- Task instructions -
Print, please, exactly the lines from the one with "The image size is (640, 554)." through the final line of the data below, with both ends included and the pictures left out.

□ □ □ □

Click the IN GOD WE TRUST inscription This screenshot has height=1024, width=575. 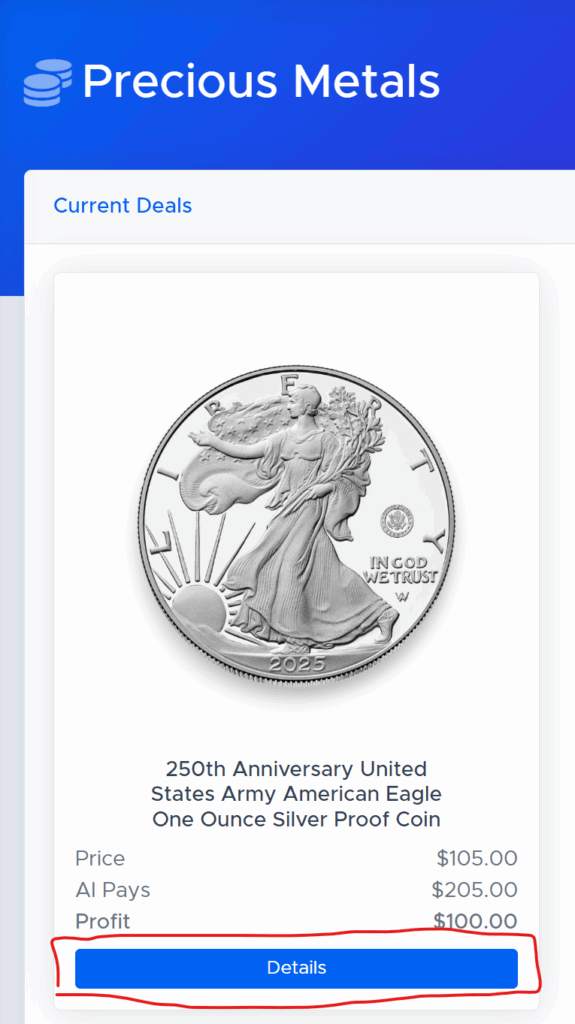pyautogui.click(x=400, y=569)
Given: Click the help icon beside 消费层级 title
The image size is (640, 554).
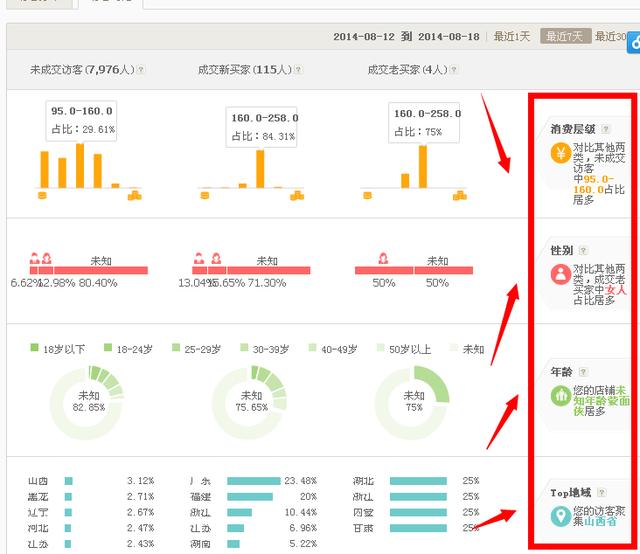Looking at the screenshot, I should (x=605, y=129).
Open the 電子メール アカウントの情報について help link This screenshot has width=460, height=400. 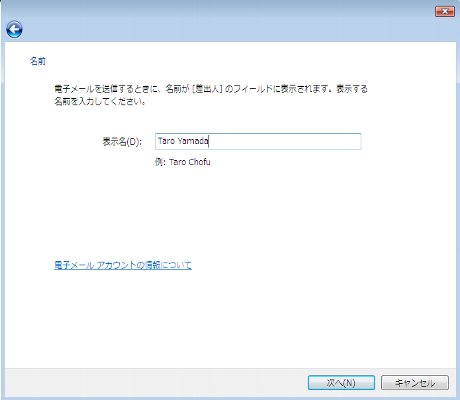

□ □ □ □

- Written solution -
The image size is (640, 554).
Looking at the screenshot, I should (x=605, y=129).
Open the 電子メール アカウントの情報について help link This screenshot has width=460, height=400. 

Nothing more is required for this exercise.